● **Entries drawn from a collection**
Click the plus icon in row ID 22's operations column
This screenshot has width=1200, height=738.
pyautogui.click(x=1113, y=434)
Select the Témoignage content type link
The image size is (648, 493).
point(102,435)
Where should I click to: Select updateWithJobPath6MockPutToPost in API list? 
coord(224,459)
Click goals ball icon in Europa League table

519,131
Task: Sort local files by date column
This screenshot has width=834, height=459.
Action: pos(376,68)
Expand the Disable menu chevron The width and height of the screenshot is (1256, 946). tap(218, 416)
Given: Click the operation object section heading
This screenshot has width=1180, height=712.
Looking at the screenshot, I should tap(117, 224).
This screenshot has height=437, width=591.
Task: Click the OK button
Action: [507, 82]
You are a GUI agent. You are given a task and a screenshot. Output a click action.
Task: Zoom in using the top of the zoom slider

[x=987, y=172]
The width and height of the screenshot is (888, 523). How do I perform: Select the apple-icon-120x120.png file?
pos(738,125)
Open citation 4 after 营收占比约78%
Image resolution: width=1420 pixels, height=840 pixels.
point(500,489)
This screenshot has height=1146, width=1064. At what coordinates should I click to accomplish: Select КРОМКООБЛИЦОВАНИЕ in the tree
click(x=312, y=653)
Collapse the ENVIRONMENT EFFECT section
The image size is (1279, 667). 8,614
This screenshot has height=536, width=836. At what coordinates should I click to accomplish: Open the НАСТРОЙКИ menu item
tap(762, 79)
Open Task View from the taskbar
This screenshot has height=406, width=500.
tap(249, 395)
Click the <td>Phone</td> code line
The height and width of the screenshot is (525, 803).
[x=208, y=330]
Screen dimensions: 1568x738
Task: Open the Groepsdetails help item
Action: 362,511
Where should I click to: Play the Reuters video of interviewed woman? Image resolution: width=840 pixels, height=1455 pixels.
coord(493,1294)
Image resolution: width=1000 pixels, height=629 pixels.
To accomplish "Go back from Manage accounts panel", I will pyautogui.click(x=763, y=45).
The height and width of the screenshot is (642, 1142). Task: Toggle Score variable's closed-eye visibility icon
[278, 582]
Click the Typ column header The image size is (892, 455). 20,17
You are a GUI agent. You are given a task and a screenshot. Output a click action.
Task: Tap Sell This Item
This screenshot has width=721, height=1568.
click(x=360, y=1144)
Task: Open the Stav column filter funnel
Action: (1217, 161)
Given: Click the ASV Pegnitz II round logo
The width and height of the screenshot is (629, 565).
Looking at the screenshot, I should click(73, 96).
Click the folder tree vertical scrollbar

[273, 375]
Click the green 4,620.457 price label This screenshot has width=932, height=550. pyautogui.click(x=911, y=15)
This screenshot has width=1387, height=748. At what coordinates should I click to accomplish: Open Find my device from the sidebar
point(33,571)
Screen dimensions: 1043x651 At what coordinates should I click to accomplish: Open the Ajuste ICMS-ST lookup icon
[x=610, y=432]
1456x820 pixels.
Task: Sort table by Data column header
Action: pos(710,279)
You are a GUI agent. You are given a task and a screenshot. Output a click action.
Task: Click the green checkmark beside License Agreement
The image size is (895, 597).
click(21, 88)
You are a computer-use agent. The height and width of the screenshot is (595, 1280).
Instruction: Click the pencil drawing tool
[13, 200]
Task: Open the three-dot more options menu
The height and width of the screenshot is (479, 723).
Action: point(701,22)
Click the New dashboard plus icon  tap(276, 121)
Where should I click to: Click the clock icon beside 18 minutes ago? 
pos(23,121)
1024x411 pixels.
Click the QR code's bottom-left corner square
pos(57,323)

● **REQUEST**
Gather each line in the rows above that includes the string "pixels". Copy those lines in their original order.

● **CORRECT OUTPUT**
Image resolution: width=1420 pixels, height=840 pixels.
Where should I click to: Play the Reuters video of interviewed woman? Image resolution: width=840 pixels, height=1455 pixels.
Image resolution: width=1000 pixels, height=629 pixels.
1456x820 pixels.
1024x411 pixels.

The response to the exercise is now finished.